A la par de esta inquietud creciente, las extrañas actividades de aquellas pandillas de aspecto inocuo que llamaban a las puertas de los caballeros se fueron haciendo más abiertas. Ahora se los veía aquí y allá tomando notas, o siguiendo como sombras a un influyente banquero de Carbón o a un acomodado agente de negocios de Mario. Los desaparecidos eran cada vez más. Por fin, cuando llamaron a la puerta de un senador pedarius que siempre había votado a Mario, Cinna o Carbón, dijeron que no estaba; y cuando salió a la calle se abatió sobre él una lluvia de brazos, y una espada le cortó la cabeza, que cayó al suelo con un ruido hueco.

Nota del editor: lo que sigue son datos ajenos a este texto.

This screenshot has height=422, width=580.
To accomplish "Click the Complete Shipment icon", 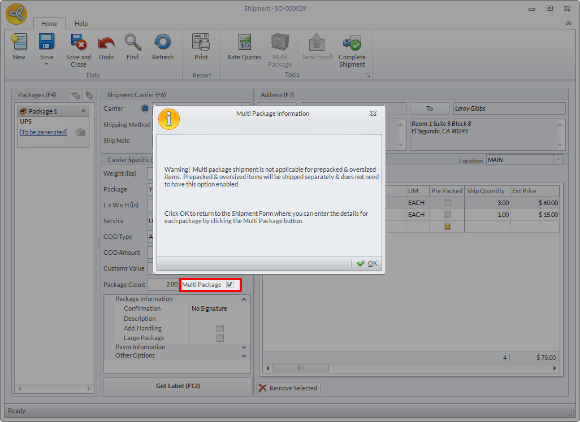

El cadáver quedó allí, desangrándose en el arroyo, pero la cabeza desapareció.

Todos comenzaron a encontrar motivo para pasarse por los rostra a contar las cabezas: Carbón, el hijo de Mario, Carrinas, Censorino, Escipión Asiageno, el anciano Bruto, Mario Gratidiano, Poncio Telesino, Bruto Damasipo, Tiberio Gutta de Capua, Sorano, Mutilo… ¡ No había más! No estaba la del senador pedario, ni ninguna de los desaparecidos. Y Sila continuaba paseando con su ridícula peluca torcida y las cejas y pestañas pintadas; pero, mientras que antes la gente se paraba a mirarle sonriente -de pura compasión-, ahora sentía un miedo cerval y tomaban en dirección opuesta o echaban a correr. A donde iba no encontraba a nadie, nadie le miraba, nadie le sonreía ni por compasión; nadie se le acercaba ni le importunaba. Iba sembrando el espanto como los fantasmas que salían del mundus en los dies religiosi.